That should be possible, but invites a lot of complexity that we would much rather handle through a non-automated solution, such as direct spends signed by a human we can talk to. GAs have tremendous utility but also bring along the potential for someone to, say, spawn a ton of wallets and spam what would essentially be a GA faucet to nab “starter funds” from us with zero verification, and this could easily be automated.
Currently we like the idea of:
- Someone having to take the time to send us an email.
- One of us having to take the time to have a short conversation with the person and go through the process of signing a spend to them.
- Backstopping this process by the inherent human bandwidth limitation represented by 1 and 2 above.
- This problem should be temporary – friends who sell something on Aegora should be sending their own friends 0.1AE or people should be buying their own AE on an exchange, as ultimately the distribution of AE must expand across ordinary people who want to buy and sell things rather than be dependent on just Tsuriai being able to fund the entire world in 0.1AE increments.
Sure!
When a buyer clicks “BUY” on an item on the site a contract call is created that will commit the amount of the sale into the contract. Note, this money does not yet go to the seller, but rather it is held by the contract until final two-way acceptance of the sale.
At this point the sale item is no longer visible on the sale browser and is instead found in the “in progress sales” or “in progress buys” part of the seller and buyer’s user navigation, and the sale item page itself becomes a message log between the two. The buyer can (and in most cases should) place a “block” on finalizing the transaction which prevents the seller from claiming the funds until the block is removed.
During this period the buyer can message the seller, and the seller the buyer – and the seller can update the price up or down.

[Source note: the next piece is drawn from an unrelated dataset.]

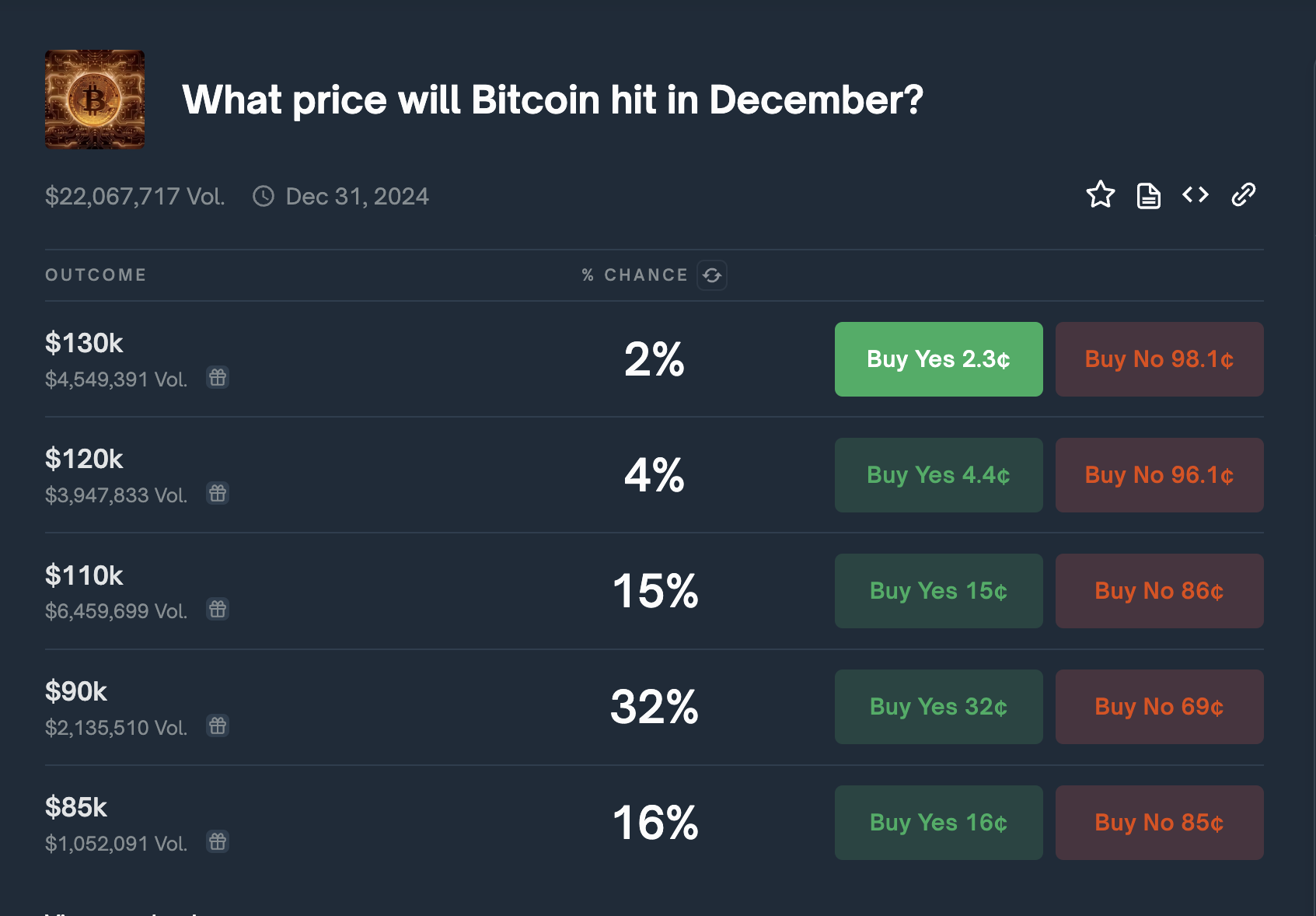
Task: Select Buy Yes 4.4¢ for $120k
Action: [938, 475]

If the price is adjusted down the buyer is refunded the difference at that moment, and if the price is adjusted up the sale cannot be completed until the buyer commits the difference to the contract (there is a button for this).

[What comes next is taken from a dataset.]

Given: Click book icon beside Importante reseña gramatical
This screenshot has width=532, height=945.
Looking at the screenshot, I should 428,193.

Most sellers will require a price adjustment no matter what, because they will need to negotiate shipping overhead. Occasionally the buyer may want to renegotiate the price, however, simply due to the volatility inherent in crypto prices.
Once both parties have agreed to the final price, the full price has been paid into the contract by the buyer and the buyer has removed any block on the sale, the seller can then click “accept” and receive the funds – at which point the sale item page (which is still for now a log of all messages between buyer and seller as well as a log of all on-chain transactions adjusting prices, blocks, etc. to date) changes to add an item-reception section where the buyer can review the seller and register whether or not he received he desired item.
Either party can reject involvement in the sale at any point prior to acceptance of the sale, at which point the buyer is fully refunded and the contract goes back into “NEGO” status and is once again made visible on the sale browsing screens of the site.
All of the price adjustment, sale blocks, acceptance, rejection, etc. are governed by contract calls on-chain and the statuses of those calls are verified by the site backend (listed as “pending changes” until they are confirmed on-chain).